WHAT TO WORK ON – The answer should be an exact copy of the data.

RECORD EXTRACTS –
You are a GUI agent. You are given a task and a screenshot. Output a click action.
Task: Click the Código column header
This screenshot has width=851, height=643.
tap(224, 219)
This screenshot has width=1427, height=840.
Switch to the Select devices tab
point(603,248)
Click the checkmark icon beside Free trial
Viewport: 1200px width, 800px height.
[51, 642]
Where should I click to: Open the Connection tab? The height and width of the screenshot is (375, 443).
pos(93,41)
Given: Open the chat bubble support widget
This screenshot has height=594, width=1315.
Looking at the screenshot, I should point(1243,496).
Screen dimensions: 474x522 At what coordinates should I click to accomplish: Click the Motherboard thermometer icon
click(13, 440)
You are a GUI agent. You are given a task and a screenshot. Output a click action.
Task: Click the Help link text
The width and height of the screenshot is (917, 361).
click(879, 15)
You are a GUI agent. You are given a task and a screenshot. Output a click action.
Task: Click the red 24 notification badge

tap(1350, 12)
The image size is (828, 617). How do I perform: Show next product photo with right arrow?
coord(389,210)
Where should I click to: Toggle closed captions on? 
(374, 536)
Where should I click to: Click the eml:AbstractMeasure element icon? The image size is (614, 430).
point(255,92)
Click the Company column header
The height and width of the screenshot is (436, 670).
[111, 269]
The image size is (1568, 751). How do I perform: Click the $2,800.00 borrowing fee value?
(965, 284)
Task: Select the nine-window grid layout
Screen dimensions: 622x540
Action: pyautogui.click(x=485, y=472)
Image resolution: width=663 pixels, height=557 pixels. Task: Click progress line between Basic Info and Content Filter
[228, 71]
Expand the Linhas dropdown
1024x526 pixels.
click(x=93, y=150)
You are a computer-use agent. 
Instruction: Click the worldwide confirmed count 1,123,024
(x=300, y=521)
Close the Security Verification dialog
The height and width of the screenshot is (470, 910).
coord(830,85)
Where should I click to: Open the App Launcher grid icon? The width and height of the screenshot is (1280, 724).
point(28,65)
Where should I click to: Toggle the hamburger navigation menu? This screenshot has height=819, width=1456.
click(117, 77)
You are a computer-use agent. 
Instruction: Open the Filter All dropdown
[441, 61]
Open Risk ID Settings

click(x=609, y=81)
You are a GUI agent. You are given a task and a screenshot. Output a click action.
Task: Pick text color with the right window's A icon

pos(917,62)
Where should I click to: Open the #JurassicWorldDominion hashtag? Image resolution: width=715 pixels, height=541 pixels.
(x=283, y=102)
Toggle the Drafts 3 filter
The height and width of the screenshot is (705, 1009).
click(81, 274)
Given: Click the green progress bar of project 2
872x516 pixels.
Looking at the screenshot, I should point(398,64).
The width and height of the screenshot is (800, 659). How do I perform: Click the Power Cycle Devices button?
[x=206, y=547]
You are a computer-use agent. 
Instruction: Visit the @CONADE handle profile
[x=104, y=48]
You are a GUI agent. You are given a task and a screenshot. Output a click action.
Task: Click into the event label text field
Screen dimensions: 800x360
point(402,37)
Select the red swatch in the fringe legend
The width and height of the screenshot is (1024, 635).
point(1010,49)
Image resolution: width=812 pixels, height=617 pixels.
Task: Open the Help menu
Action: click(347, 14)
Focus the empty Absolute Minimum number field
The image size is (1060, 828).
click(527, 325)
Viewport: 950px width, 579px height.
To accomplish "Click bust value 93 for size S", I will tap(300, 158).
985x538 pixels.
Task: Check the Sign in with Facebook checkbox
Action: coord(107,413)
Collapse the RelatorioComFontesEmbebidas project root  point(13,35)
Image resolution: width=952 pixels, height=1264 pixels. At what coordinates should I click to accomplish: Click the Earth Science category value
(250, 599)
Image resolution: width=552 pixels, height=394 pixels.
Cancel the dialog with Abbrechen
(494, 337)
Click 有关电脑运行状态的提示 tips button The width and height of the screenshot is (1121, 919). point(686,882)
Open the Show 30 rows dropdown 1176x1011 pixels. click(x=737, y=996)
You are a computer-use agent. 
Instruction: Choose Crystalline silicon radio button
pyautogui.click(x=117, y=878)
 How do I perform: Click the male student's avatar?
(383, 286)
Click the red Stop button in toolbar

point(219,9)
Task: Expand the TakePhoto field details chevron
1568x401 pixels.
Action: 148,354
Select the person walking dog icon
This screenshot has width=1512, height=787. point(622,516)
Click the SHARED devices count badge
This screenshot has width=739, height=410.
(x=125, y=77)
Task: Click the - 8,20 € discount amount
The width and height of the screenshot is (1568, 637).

RESULT –
You are a GUI agent. You are given a task and a screenshot. Output a click action.
Task: Click the Código column header
This screenshot has width=851, height=643.
tap(224, 219)
This screenshot has width=1427, height=840.
Switch to the Select devices tab
point(603,248)
Click the checkmark icon beside Free trial
Viewport: 1200px width, 800px height.
[51, 642]
Where should I click to: Open the Connection tab? The height and width of the screenshot is (375, 443).
pos(93,41)
Given: Open the chat bubble support widget
This screenshot has height=594, width=1315.
Looking at the screenshot, I should point(1243,496).
Screen dimensions: 474x522 At what coordinates should I click to accomplish: Click the Motherboard thermometer icon
click(13, 440)
You are a GUI agent. You are given a task and a screenshot. Output a click action.
Task: Click the Help link text
The width and height of the screenshot is (917, 361).
click(879, 15)
You are a GUI agent. You are given a task and a screenshot. Output a click action.
Task: Click the red 24 notification badge

tap(1350, 12)
The image size is (828, 617). How do I perform: Show next product photo with right arrow?
coord(389,210)
Where should I click to: Toggle closed captions on? 
(374, 536)
Where should I click to: Click the eml:AbstractMeasure element icon? The image size is (614, 430).
point(255,92)
Click the Company column header
The height and width of the screenshot is (436, 670).
[111, 269]
The image size is (1568, 751). How do I perform: Click the $2,800.00 borrowing fee value?
(965, 284)
Task: Select the nine-window grid layout
Screen dimensions: 622x540
Action: pyautogui.click(x=485, y=472)
Image resolution: width=663 pixels, height=557 pixels. Task: Click progress line between Basic Info and Content Filter
[228, 71]
Expand the Linhas dropdown
1024x526 pixels.
click(x=93, y=150)
You are a computer-use agent. 
Instruction: Click the worldwide confirmed count 1,123,024
(x=300, y=521)
Close the Security Verification dialog
The height and width of the screenshot is (470, 910).
coord(830,85)
Where should I click to: Open the App Launcher grid icon? The width and height of the screenshot is (1280, 724).
point(28,65)
Where should I click to: Toggle the hamburger navigation menu? This screenshot has height=819, width=1456.
click(117, 77)
You are a computer-use agent. 
Instruction: Open the Filter All dropdown
[441, 61]
Open Risk ID Settings

click(x=609, y=81)
You are a GUI agent. You are given a task and a screenshot. Output a click action.
Task: Pick text color with the right window's A icon

pos(917,62)
Where should I click to: Open the #JurassicWorldDominion hashtag? Image resolution: width=715 pixels, height=541 pixels.
(x=283, y=102)
Toggle the Drafts 3 filter
The height and width of the screenshot is (705, 1009).
click(81, 274)
Given: Click the green progress bar of project 2
872x516 pixels.
Looking at the screenshot, I should point(398,64).
The width and height of the screenshot is (800, 659). How do I perform: Click the Power Cycle Devices button?
[x=206, y=547]
You are a computer-use agent. 
Instruction: Visit the @CONADE handle profile
[x=104, y=48]
You are a GUI agent. You are given a task and a screenshot. Output a click action.
Task: Click into the event label text field
Screen dimensions: 800x360
point(402,37)
Select the red swatch in the fringe legend
The width and height of the screenshot is (1024, 635).
point(1010,49)
Image resolution: width=812 pixels, height=617 pixels.
Task: Open the Help menu
Action: click(347, 14)
Focus the empty Absolute Minimum number field
The image size is (1060, 828).
click(527, 325)
Viewport: 950px width, 579px height.
To accomplish "Click bust value 93 for size S", I will tap(300, 158).
985x538 pixels.
Task: Check the Sign in with Facebook checkbox
Action: coord(107,413)
Collapse the RelatorioComFontesEmbebidas project root  point(13,35)
Image resolution: width=952 pixels, height=1264 pixels. At what coordinates should I click to accomplish: Click the Earth Science category value
(250, 599)
Image resolution: width=552 pixels, height=394 pixels.
Cancel the dialog with Abbrechen
(494, 337)
Click 有关电脑运行状态的提示 tips button The width and height of the screenshot is (1121, 919). point(686,882)
Open the Show 30 rows dropdown 1176x1011 pixels. click(x=737, y=996)
You are a computer-use agent. 
Instruction: Choose Crystalline silicon radio button
pyautogui.click(x=117, y=878)
 How do I perform: Click the male student's avatar?
(383, 286)
Click the red Stop button in toolbar

point(219,9)
Task: Expand the TakePhoto field details chevron
1568x401 pixels.
Action: 148,354
Select the person walking dog icon
This screenshot has width=1512, height=787. point(622,516)
Click the SHARED devices count badge
This screenshot has width=739, height=410.
(x=125, y=77)
Task: Click the - 8,20 € discount amount
The width and height of the screenshot is (1568, 637).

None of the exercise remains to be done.